Human rights organization WOLA (the Washington Office on Latin America) on Wednesday issued a statement of solidarity with groups within El Salvador fighting for citizens unjustly detained following the country’s major gang crackdowns in March 2022.
In conjunction with 84 other advocacy groups, WOLA criticized the dramatic increases in the surveillance and interference of human rights defenders by police and state intelligence officers. The measures effected in March 2022, known as the régimen de excepción (state of exception), have caused numerous advocacy groups to become the targets of co-ordinated operations aimed at fracturing their efforts, such as the Movement of Victims of the Regime, who were harassed by police offers in July 2023 after a press conference surveilled by government operatives acting as journalists.
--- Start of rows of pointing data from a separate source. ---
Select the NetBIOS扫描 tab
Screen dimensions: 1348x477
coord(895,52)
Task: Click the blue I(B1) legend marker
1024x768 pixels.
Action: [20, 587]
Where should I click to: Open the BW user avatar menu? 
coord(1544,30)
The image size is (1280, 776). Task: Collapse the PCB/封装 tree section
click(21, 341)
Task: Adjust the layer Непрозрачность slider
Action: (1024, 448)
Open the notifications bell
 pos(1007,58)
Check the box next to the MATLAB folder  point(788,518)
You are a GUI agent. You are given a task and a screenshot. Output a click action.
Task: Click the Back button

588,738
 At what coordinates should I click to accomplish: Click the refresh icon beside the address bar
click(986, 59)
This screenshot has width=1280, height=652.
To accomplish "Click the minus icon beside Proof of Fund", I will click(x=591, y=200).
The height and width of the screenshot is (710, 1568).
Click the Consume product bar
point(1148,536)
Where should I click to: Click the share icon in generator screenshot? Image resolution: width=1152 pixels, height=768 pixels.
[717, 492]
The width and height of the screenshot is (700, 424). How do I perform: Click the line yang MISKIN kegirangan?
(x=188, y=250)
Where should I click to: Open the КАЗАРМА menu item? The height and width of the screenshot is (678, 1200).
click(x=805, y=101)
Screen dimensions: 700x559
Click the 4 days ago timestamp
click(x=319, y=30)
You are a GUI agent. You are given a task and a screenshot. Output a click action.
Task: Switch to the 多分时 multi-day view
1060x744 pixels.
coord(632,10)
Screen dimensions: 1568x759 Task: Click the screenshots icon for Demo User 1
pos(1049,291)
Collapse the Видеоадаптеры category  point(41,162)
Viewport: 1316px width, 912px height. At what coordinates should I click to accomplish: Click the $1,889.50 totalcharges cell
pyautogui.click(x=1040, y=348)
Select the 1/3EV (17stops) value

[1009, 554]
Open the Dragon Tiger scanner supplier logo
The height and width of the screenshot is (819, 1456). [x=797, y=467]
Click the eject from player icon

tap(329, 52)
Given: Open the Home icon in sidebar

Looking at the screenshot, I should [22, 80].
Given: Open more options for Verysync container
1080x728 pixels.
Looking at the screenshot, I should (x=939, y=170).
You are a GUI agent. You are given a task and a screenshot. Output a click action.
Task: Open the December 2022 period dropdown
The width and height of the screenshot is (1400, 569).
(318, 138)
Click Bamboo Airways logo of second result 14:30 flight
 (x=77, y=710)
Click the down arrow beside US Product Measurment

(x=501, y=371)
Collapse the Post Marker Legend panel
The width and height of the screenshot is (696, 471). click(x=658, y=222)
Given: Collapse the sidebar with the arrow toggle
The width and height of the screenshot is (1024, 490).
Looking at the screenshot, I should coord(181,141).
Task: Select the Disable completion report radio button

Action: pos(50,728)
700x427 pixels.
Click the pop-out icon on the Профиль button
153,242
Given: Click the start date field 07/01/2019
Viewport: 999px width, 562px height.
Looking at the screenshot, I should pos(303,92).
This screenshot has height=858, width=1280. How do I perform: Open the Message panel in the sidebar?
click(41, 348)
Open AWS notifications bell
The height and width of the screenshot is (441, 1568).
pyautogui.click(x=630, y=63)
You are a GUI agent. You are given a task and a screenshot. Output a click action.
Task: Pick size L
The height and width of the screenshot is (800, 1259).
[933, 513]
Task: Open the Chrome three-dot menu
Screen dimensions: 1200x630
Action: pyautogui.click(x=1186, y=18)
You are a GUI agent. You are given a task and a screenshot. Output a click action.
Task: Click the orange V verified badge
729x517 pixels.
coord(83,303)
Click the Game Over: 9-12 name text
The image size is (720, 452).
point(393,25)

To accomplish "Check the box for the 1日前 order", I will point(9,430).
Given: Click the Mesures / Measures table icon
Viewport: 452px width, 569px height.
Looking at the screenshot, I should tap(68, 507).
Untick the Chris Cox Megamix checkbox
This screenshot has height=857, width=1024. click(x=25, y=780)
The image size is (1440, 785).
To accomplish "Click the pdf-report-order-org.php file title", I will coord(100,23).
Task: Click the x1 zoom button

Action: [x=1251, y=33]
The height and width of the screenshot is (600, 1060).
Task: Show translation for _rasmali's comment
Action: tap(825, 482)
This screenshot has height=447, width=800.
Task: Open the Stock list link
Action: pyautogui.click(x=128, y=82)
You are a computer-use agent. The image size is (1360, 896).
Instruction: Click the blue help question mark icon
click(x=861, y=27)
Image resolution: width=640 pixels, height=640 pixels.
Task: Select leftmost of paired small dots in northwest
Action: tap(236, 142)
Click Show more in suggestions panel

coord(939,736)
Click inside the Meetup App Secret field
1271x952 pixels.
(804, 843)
The statement also outlined specific requests for assurances of the rigor and transparency of the investigation into human rights attorney Ivania Cruz by the Office of the Attorney General, that protective measures be granted to spokespeople of key human rights groups to protect their safety and exercise of freedom of expression and association and a cessation of security assistance from the US to El Salvador.
WOLA emphasized the importance of human rights watchdogs in El Salvador:
We strongly condemn these violations of the democratic rights of these human rights defenders, legal advocates and community organizers, whose work is essential to a free and just society, and of the use of state funds to surveil and intimidate them and to attempt to circumscribe the exercise of their political rights.
Since March 2022, El Salvador’s government has implemented a crackdown in response to a substantial growth in gang-related killings. To date, there have been twenty-five extensions to the régimen de excepción by the legislative assembly, mostly recently on April 10.